Depuis le début des années 2000, l’extrême droite européenne a radicale- ment évolué. Elle est passée d’une force politique marginale et ostracisée à un acteur de poids avec lequel il faut compter. Elle a mué, de groupes écartés des lieux de pouvoirs à des partis de gouvernement. Elle a vu les idées xénophobes alors décriées être passivement acceptées, voire reprises et appliquées par des partis traditionnels de droite.

En termes d’électorat, l’extrême droite était, selon les pays, composée de traditionnalistes catholiques, de révisionnistes, de nostalgiques, de racistes, de xénophobes, de nationalistes ou d’isolationnistes. Elle flatte et conquiert aujourd’hui bien au-delà de ces groupes marginaux, par un vote contestataire mais aussi d’adhésion, à droite comme à gauche, dans les milieux ouvriers comme  dans  les classes moyennes, et quel que soit le niveau d’étude. Dans une Europe inquiète, la peur fleurit et qu’elle soit populiste, régionaliste, nationaliste, eurosceptique, identitaire ou raciste, l’extrême droite progresse, se normalise et se radicalise. […]

LÉGITIMATION DES IDÉES DE L’EXTRÊME DROITE : UN GLISSEMENT POPULISTE DES PARTIS DE GOUVERNEMENT

La mondialisation actuelle se caractérise par un antagonisme permanent. L’ouverture à des modes de gouvernance qui dépassent ou traversent les États-nations, la réduction des distances interculturelles par l’explosion des technologies de l’information et de la  communication, ainsi que la libéralisation des échanges économiques s’accompagnent, en réaction, de contre-mouvements divers et variés, qu’ils soient localistes, régionalistes ou nationalistes, contestant une ouverture au monde qu’ils considèrent comme néfaste.

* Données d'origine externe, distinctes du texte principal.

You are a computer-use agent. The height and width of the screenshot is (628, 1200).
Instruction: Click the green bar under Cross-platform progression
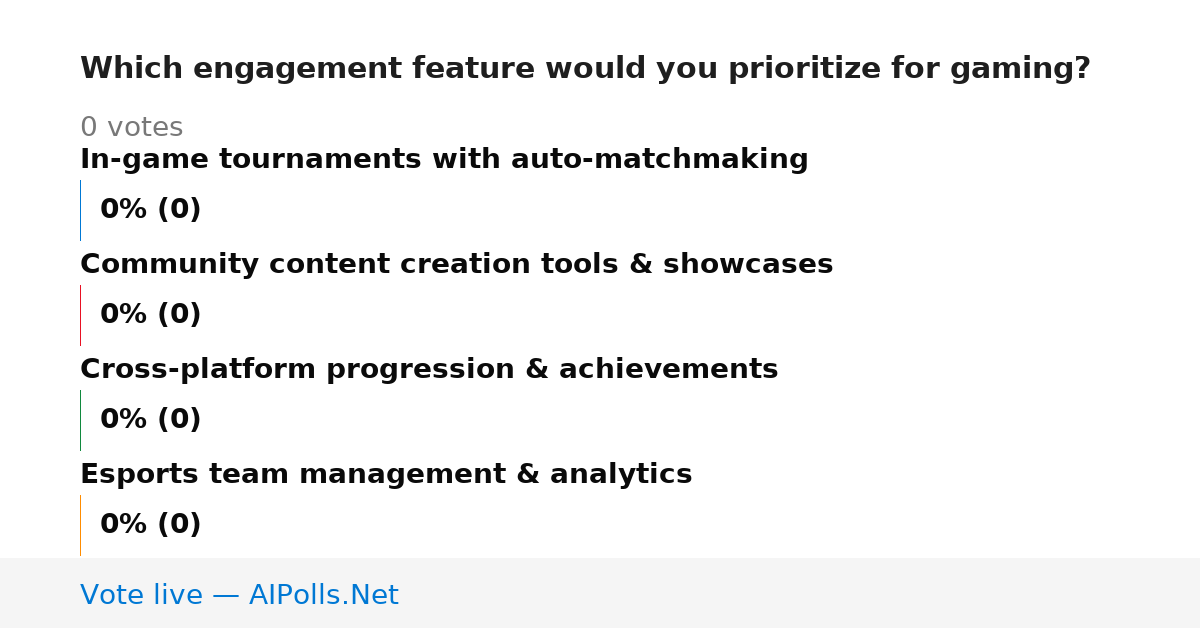click(x=80, y=420)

Au cœur de cette complexité, les leaders politiques des États européens n’ont, dans les années 2000, eu que peu de visibilité sur ce à quoi mènera une telle ouverture. Mais ils étaient convaincus de trois choses néanmoins. La première est que l’ouverture réduit leurs prérogatives poli- tiques (régionalisation, communautarisation européenne, transfert de compétences publiques à des acteurs non-étatiques, privés ou associatifs). La seconde est que la prospective et la planification des politiques publiques sont bien plus ardues en raison du niveau accru de connexité  des  phénomènes  politiques  et économiques mondiaux. Et enfin, et surtout, cette ouverture, très rapide, dépasse passablement le rythme d’évolution de la plupart des sociétés européennes, c’est-à-dire que  les  peuples  ne peuvent, sans  pédagogie,  s’adapter  à des mutations mondiales (technologiques, économiques ou géopolitiques) plus rapides que le rythme lent de leur évolution endogène.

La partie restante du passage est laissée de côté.